DAL NOLEGGIO per 9 anni dei droni israeliani (in attesa dello sviluppo del nuovo modello europeo) agli aggiornamenti per gli elicotteri da guerra, passando per voci che sommate restituiscono il costo finale di 450 milioni. Si aggiungono ai 10 miliardi per il rinnovo delle forze armate negoziati da Merkel e Schulz a febbraio e andranno inseriti nella redazione del bilancio 2018 che il governo si appresta a varare.
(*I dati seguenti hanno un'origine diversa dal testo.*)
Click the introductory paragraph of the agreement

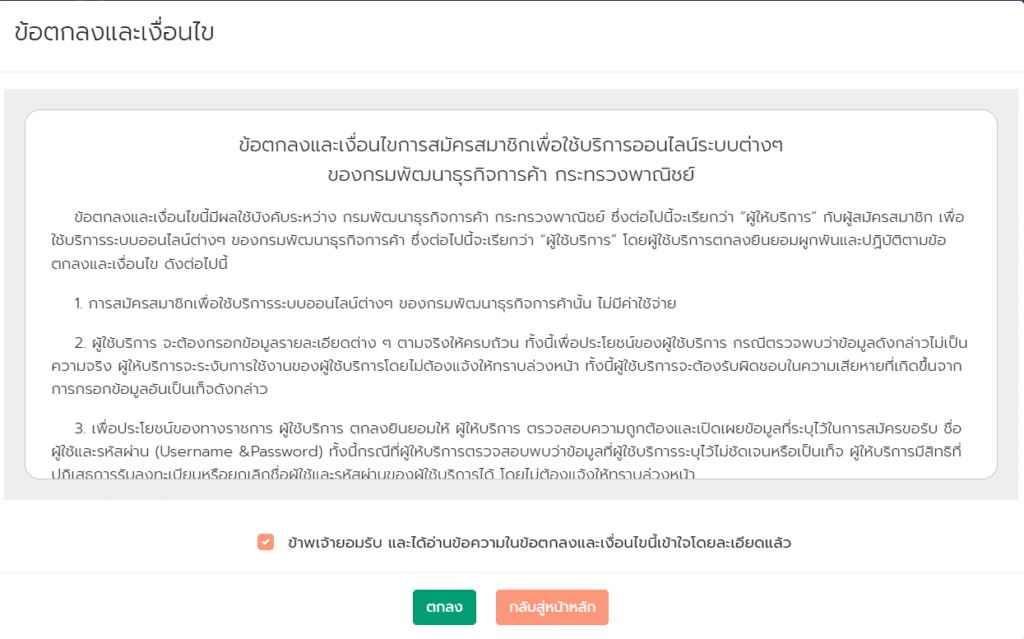coord(512,236)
In totale, entro dicembre, il costo dello “sforzo” bellico tedesco ammonterà a 39 miliardi, due in più che nel 2017. Fra impegni arretrati e commesse future significa la quota 42,4 miliardi nel 2021, quando terminerà la legislatura della Grande coalizione.
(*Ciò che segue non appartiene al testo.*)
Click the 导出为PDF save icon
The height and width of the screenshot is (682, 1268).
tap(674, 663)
Corrisponde al 1,1% dell’enorme Pil della Bundesrepublik: poco per Donald Trump che ha chiesto a Merkel di raggiungere il 2% imposto a tutti gli alleati della Nato, e largamente insufficiente secondo la Confindustria tedesca, sempre ansiosa di vendere il made in Germany dipinto di verde oliva. «Solo l’1,13 per cento della produzione economica è andata al settore delle armi, ben al di sotto dell’obiettivo concordato tra i membri dell’Alleanza atlantica».

In realtà, i miliardi richiesti da von der Leyen servono soprattutto a ripristinare la minima capacità operativa delle forze armate, nel tentativo di «migliorare la situazione materiale» come ha auspicato ieri mattina a Berlino il portavoce del ministero della difesa, Holger Neumann.

RISOLLEVARE L’ESERCITO dalla condizione «da scandalo» denunciata dall’opposizione al Bundestag dopo la pubblicazione del report (riservato agli Stato maggiori) che certificava, senza mezzi termini, la clamorosa obsolescenza della Bundeswehr. Da qui l’acquisto dei nuovi serbatori per gli elicotteri «Puma» quanto di tutto ciò che serve a far girare le pale dei costosi «Nh-90» ma anche gli strumenti per le missioni all’estero, come il contratto decennale per i droni modello «Heron» dotabili con armi di bordo fabbricati da Tel Aviv.

In Parlamento la Groko ha certo i numeri per votare il bilancio contenente la nuova manovra militare, mentre dalle fila dell’opposizione è assicurato l’appoggio dei liberali di Fdp, che vogliono vedere il budget per le armi crescere almeno fino al 2024, quanto dei fascio-nazionalisti di Afd pronti alla ricostruzione della potenza sovrana e indipendente.

Resta il muro di Linke e Verdi, con i primi impegnati a disarmare la Germania e i secondi a disimpegnare Berlino sul fronte della Nato.

Difficile, tuttavia, fermare il business immune a qualunque minaccia e resistente anche al protezionismo di Trump: il 5 aprile il Congresso Usa ha approvato il deal tra Berlino e Washington di 2,5 miliardi di euro per 4 droni «MQ-4C Triton» più le relative «stazioni di controllo missione». Un affare per l’americana Northrop-Grumman e per l’europea Airbus-Difesa che figurano nell’appalto, così come per le aziende tedesche che monteranno i dispositivi per la ricognizione avanzata sugli aerei senza pilota.

IN PARALLELO, come dimostra il recente scandalo dei carri armati tedeschi venduti alla Turchia utilizzati contro i curdi, continua l’export denunciato dalla Linke a fine gennaio: negli ultimi 4 anni, 25 miliardi di armi prodotte di Germania girate ad Arabia Saudita, Emirati Arabi ed Egitto, cioè gli Stati-canaglia della guerra in Yemen.